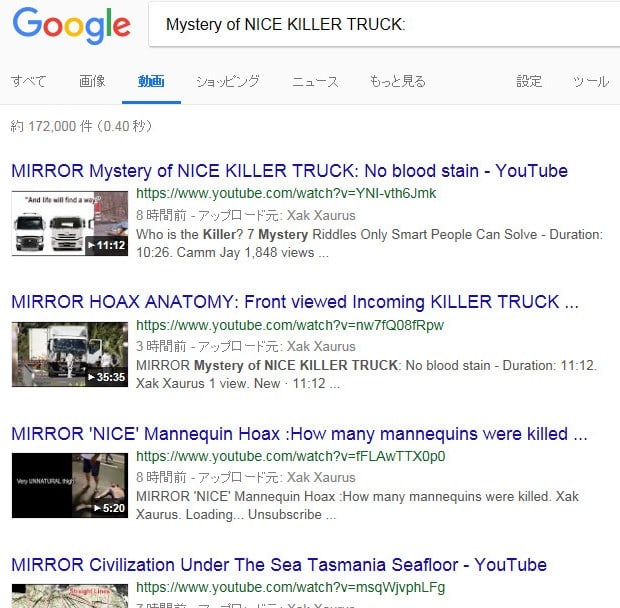
Task: Open the Civilization Under The Sea result
Action: click(279, 565)
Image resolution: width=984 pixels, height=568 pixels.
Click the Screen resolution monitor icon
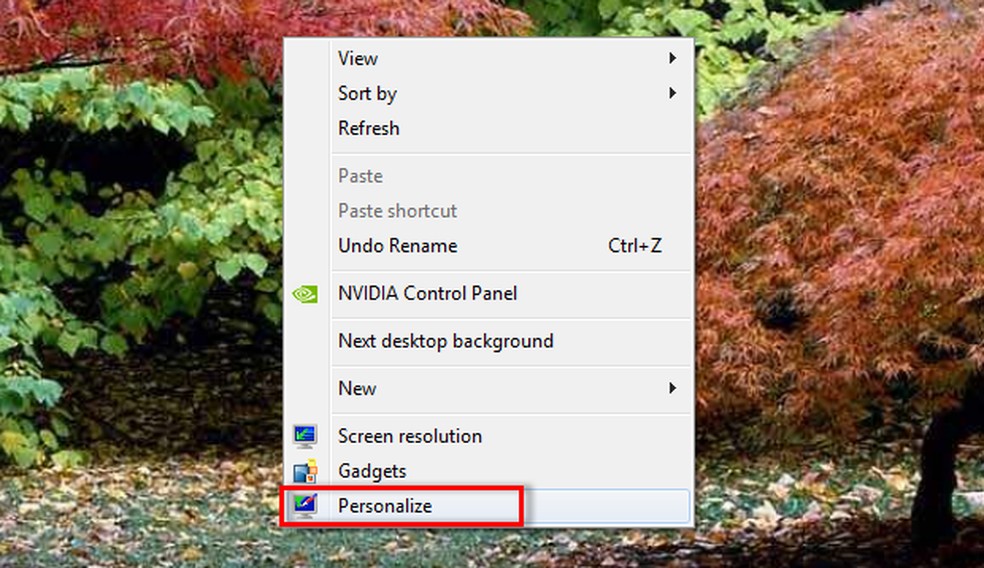point(305,436)
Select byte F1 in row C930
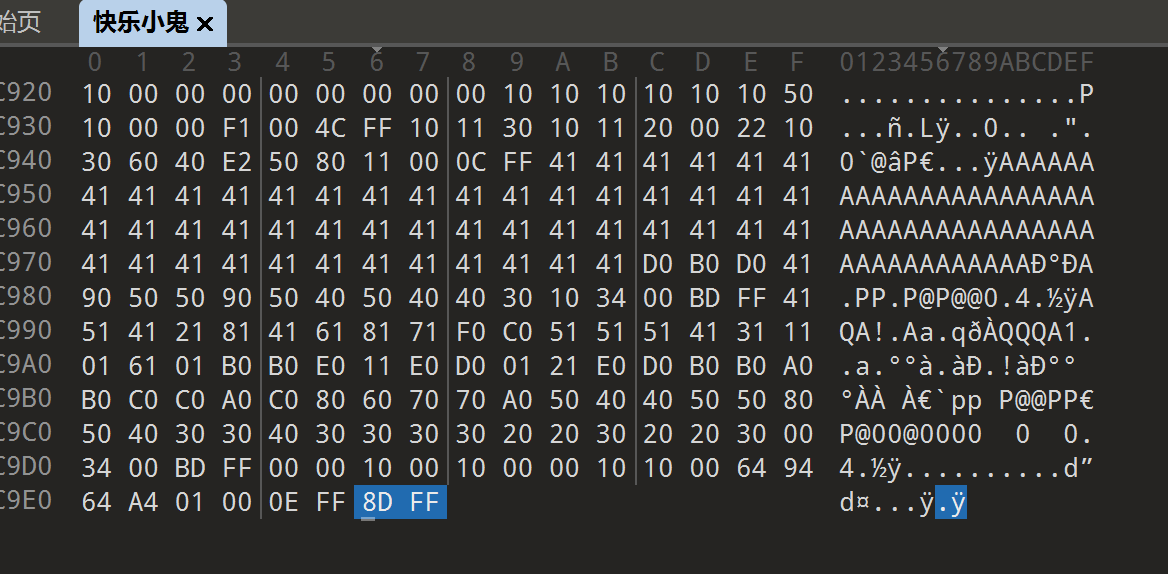 coord(237,128)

--------------------------------------------------

### How to complete this task:
An exact copy is needed of every line from the line containing "Click the Screen resolution monitor icon" to the last line of the records; pictures stay out of it.

### Task result:
Click the Screen resolution monitor icon
point(305,436)
Select byte F1 in row C930
 coord(237,128)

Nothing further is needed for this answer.